## Begin Input data

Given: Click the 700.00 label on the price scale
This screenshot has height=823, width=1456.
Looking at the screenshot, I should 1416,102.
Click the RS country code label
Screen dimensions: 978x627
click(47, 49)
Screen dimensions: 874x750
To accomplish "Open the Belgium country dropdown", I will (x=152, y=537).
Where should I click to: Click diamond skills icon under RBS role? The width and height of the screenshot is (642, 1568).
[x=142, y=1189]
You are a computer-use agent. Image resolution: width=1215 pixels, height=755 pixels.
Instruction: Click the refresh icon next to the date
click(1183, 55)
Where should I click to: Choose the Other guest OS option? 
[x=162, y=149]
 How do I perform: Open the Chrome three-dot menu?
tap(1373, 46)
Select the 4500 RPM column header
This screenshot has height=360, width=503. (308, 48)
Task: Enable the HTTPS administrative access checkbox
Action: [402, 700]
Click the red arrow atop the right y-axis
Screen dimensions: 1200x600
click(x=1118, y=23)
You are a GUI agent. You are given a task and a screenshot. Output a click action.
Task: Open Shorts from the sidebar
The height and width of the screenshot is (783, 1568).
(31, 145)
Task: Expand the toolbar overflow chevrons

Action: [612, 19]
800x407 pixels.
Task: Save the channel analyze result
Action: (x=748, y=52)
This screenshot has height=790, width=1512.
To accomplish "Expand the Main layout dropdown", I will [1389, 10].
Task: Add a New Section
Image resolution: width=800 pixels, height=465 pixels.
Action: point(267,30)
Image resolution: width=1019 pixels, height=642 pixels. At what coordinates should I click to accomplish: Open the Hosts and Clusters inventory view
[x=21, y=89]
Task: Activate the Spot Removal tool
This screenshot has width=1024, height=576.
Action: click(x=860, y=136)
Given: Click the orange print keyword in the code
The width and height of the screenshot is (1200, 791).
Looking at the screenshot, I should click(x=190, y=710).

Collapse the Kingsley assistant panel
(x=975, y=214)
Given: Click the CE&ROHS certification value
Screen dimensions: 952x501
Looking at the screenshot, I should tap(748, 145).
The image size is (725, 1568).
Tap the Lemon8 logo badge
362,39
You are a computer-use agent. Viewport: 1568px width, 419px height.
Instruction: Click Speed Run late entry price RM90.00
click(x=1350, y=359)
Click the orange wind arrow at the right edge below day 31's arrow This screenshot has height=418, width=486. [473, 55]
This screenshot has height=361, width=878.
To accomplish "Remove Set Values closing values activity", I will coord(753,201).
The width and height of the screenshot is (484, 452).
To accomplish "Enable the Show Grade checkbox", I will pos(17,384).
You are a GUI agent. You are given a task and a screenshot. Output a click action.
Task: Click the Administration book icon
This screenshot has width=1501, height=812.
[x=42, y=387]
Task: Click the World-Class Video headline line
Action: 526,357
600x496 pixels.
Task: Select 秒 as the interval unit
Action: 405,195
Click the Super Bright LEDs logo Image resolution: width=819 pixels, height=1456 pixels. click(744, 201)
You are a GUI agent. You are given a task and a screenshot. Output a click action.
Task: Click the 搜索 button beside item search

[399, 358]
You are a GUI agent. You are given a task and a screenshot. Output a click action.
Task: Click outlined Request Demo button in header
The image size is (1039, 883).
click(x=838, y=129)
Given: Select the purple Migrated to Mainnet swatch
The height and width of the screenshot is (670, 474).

## End Input data

Render the records from the line with "Screen dimensions: 874x750" up to and including the line with "click(1183, 55)" as a two-column CSV with the headers request and answer. Give one row per request, place each value in a single quoted field, and replace line breaks with spaces.

Output:
request,answer
"Screen dimensions: 874x750 To accomplish ""Open the Belgium country dropdown"",","I will (x=152, y=537)."
"Where should I click to: Click diamond skills icon under RBS role? The width and height of the screenshot is (642, 1568).","[x=142, y=1189]"
"You are a computer-use agent. Image resolution: width=1215 pixels, height=755 pixels. Instruction: Click the refresh icon next to the date","click(1183, 55)"